▸ **Extract provided**:
---
name: llm-self-loop
description: 'Restructure Web-UI / human-triggered tasks into CLI + file-output loops the LLM can iterate alone. Open LLM-side observability — structured logs, file dumps, addressable scratchpads. Apply the trap-or-abandon decision: if a step cannot be looped, improve the harness rather than babysit. Trigger when the user mentions iterative grunt-work, "I have to push a button in a web UI to trigger this", monitoring dashboards, designing Claude-driven automation, or any workflow whose inner loop currently requires a human in the middle.'
---

The job: turn workflows that need a human in the inner loop into workflows the LLM closes itself. The two halves are *removing the trigger gate* and *opening observability*.

## Surface the gate first

Before proposing changes, name the trigger gate explicitly:

- *What action requires a human right now?* (button click, screenshot inspection, terminal interaction, web-form submission)
- *What signal does the human provide that the LLM cannot get on its own?* (visual confirmation, copy-paste, secret value, eyeball verdict)
- *Where does the result go?* (chat memory, screenshot, mental note)

Most loops have one or two gates that, removed, collapse the cycle to seconds. Pick the smallest gate first.

(Stored items)
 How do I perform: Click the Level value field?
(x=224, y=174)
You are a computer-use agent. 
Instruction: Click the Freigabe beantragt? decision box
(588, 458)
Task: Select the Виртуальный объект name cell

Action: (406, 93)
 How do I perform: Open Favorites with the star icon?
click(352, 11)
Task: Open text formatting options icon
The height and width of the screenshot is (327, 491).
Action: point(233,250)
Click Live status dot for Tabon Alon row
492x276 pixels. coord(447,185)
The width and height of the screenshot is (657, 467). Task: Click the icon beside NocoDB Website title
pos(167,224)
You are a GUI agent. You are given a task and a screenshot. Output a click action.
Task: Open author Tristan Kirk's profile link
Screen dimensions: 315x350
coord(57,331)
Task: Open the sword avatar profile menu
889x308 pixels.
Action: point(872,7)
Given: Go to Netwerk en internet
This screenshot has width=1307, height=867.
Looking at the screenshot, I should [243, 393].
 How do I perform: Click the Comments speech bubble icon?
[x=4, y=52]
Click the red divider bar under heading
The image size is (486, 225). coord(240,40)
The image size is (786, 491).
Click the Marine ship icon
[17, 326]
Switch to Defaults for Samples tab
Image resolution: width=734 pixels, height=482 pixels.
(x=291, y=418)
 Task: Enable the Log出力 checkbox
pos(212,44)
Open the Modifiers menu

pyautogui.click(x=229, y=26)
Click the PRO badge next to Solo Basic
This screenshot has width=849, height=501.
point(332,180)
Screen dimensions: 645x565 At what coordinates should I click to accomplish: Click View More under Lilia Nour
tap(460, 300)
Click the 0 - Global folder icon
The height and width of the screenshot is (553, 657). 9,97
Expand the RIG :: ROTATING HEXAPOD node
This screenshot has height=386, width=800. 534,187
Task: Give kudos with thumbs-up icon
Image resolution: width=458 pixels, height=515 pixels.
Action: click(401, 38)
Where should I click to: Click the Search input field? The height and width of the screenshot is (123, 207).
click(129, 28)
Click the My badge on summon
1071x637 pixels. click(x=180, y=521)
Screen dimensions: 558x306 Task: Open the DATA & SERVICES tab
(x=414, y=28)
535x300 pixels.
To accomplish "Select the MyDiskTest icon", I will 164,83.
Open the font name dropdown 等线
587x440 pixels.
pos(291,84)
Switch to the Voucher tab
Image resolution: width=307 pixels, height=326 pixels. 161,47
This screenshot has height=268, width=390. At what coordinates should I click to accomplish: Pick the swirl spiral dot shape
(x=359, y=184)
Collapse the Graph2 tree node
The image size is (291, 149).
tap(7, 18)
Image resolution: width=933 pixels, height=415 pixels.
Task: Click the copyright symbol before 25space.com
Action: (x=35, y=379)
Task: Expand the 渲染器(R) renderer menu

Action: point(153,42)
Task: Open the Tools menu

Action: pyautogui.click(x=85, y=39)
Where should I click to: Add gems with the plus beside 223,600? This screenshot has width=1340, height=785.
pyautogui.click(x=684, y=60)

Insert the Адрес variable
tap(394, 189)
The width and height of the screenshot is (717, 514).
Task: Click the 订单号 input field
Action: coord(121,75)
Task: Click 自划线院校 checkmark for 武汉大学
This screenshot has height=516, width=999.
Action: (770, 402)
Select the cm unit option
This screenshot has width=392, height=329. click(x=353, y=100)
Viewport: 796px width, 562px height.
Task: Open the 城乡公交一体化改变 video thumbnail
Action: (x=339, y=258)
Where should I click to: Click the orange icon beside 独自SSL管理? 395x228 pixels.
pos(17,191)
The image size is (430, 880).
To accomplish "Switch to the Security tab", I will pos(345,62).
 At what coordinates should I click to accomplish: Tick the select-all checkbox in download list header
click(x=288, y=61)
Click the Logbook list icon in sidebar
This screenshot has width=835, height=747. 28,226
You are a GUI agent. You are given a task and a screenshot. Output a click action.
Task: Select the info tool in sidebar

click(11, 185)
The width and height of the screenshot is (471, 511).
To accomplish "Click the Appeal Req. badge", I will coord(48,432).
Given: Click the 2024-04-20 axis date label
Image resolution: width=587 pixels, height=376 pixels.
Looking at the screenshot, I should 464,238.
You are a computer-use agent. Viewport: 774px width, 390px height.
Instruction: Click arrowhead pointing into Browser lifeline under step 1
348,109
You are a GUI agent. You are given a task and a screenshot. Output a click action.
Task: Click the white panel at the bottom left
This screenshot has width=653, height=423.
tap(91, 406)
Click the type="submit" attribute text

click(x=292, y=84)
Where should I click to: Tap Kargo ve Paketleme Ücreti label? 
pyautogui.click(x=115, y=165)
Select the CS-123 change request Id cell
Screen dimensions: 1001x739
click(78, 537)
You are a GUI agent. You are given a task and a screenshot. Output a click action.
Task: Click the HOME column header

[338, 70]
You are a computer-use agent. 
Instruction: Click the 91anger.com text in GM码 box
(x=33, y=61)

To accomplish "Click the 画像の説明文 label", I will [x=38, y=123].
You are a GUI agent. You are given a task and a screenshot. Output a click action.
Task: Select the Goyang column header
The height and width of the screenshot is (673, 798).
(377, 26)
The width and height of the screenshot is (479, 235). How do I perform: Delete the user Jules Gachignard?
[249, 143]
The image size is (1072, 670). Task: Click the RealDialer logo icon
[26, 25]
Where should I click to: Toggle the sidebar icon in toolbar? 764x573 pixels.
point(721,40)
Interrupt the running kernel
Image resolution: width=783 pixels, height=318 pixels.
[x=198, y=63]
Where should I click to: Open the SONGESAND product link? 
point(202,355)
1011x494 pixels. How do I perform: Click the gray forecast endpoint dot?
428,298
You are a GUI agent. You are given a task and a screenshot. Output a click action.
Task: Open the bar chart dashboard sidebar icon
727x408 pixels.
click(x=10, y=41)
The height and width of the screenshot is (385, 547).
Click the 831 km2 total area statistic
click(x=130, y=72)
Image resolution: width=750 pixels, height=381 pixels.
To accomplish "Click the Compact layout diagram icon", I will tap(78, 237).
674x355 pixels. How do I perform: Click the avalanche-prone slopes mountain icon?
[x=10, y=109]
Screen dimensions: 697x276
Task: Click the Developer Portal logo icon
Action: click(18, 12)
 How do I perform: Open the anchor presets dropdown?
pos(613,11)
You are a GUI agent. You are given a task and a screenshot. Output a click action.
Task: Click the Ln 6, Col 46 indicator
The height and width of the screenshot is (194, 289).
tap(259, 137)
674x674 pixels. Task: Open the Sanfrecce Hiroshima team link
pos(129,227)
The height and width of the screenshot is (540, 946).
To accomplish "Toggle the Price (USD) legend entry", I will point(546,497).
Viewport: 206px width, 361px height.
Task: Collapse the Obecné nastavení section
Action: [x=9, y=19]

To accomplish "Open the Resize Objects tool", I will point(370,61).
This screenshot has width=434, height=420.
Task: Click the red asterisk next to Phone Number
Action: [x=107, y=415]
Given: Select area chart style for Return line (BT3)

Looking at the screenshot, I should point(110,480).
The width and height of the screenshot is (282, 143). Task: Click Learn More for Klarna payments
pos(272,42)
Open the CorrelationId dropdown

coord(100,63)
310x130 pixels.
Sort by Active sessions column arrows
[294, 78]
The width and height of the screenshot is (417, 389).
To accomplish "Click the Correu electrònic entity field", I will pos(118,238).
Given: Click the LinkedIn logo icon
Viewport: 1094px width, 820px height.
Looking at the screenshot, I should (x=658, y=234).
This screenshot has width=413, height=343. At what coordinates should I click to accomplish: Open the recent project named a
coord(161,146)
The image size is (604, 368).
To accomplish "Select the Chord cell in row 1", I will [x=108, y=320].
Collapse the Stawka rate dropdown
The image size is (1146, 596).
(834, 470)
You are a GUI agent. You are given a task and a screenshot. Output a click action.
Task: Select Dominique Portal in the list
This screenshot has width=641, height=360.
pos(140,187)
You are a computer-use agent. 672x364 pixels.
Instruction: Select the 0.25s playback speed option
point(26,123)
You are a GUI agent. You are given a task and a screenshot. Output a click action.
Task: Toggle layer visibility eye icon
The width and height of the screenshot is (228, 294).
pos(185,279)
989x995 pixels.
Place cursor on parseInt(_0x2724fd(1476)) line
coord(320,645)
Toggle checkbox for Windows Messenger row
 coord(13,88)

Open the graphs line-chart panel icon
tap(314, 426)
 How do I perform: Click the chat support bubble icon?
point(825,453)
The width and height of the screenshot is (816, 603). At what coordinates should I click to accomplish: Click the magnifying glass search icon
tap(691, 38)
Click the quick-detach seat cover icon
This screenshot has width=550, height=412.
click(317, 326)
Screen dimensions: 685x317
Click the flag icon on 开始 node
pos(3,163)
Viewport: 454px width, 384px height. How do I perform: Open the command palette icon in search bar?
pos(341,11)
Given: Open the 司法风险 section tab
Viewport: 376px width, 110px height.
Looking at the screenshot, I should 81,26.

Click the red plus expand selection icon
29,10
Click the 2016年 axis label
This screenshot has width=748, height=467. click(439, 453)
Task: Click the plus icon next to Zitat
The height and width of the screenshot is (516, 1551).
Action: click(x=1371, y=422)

▸ **Work task**:
In the text on LLM self-loops, which gate should be picked first?

▸ **Solution to this exercise**:
The smallest gate.